ByJon Swartz, USA TODAY
August 15, 2012, 5:11 PM

SAN FRANCISCO -- It's 7:50 a.m. Monday, and Julia and Kevin Hartz are managing the usual morning madness.

Their home in the shadow of the Golden Gate Bridge is a whir of activity. While Kevin makes breakfast, Julia feeds their 7-month-old daughter. Within minutes, they'll be taking their 4-year-old daughter to circus camp, then heading to the company they co-founded, online ticketing service Eventbrite. Julia's mom or a friend take over baby duties.

"Every week is a jigsaw puzzle, and a piece is missing under the couch," says Julia Hartz, who see parallels between growing a company and growing a family.

Julia knows a thing or two about multitasking. She answered work e-mails from her hospital bed when she had her first baby. With her second, born in late December, she hired Eventbrite employees and attended company meetings while caring for the infant.

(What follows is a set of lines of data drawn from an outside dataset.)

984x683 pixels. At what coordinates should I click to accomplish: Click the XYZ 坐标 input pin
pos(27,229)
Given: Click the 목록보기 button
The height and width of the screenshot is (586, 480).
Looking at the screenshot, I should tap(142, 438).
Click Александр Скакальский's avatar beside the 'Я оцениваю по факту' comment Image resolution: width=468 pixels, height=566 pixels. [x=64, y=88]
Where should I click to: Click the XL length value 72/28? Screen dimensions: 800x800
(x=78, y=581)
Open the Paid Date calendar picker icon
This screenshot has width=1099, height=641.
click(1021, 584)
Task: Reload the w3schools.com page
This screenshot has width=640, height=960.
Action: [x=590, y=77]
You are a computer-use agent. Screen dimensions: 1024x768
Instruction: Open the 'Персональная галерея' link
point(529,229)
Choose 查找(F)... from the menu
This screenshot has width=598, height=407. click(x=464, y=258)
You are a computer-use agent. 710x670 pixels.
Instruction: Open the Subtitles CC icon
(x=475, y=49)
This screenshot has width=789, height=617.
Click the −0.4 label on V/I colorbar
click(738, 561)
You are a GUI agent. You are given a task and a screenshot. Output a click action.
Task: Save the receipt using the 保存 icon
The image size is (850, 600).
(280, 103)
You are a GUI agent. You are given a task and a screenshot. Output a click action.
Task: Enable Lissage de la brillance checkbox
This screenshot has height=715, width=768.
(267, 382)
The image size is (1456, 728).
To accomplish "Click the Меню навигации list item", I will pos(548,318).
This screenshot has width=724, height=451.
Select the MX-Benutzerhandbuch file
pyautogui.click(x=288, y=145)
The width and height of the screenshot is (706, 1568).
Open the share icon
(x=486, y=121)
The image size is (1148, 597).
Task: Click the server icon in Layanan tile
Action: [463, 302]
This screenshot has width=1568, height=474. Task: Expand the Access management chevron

It's mom-up for a growing number of female executives here in Silicon Valley and everywhere. Some 71% of women with children under age 18 either work or are looking for work, according to a U.S. Bureau of Labor Statistics report in early 2011.

Yahoo's Marissa Mayer garnered worldwide headlines last month as the first pregnant incoming CEO of a Fortune 500 company. Millions of women, from the executive suite to middle management and among the rank-and-file, are juggling the vagaries of parenthood with the demanding grind of the business.

Tech moms, in particular, say they're navigating the double play of work and kids through super time efficiency. "It's the new norm," Hartz says. It's made possible, in some cases, by one or a combination of factors, including stay-at-home dads, a network of helpers, working long hours and utilizing technology.

Here in the Valley, especially, female technology executives with young children were rankled by a recent controversial story in TheAtlantic on the inability of working women to "have it all." At a USA TODAY roundtable of 14 tech moms held here on Aug. 6, many insisted that "having it all" is possible with the proper network of friends, a supportive partner, outsourcing and ruthless time management.

That belief is especially strong among women at early-stage start-ups, who are raising families and their companies at the same time. Many increasingly find themselves in a thriving ecosystem, where other women, including Mayer and Facebook COO Sheryl Sandberg, are funding their companies.

Adi Tatarko, co-founder of Houzz, a site for home remodeling and design, says it's important that women "stop trying to live" to men's standards. "We must realize that we are superheroes. We can do this all successfully."

Blazing a new trail

Despite gains by female tech executives under 40, they badly lag their peers in the broader economy.

Women hold 56% of professional jobs in the U.S. but account for 25% of information-technology positions and are founders of less than 8% of tech start-ups, says the National Center for Women & Information Technology.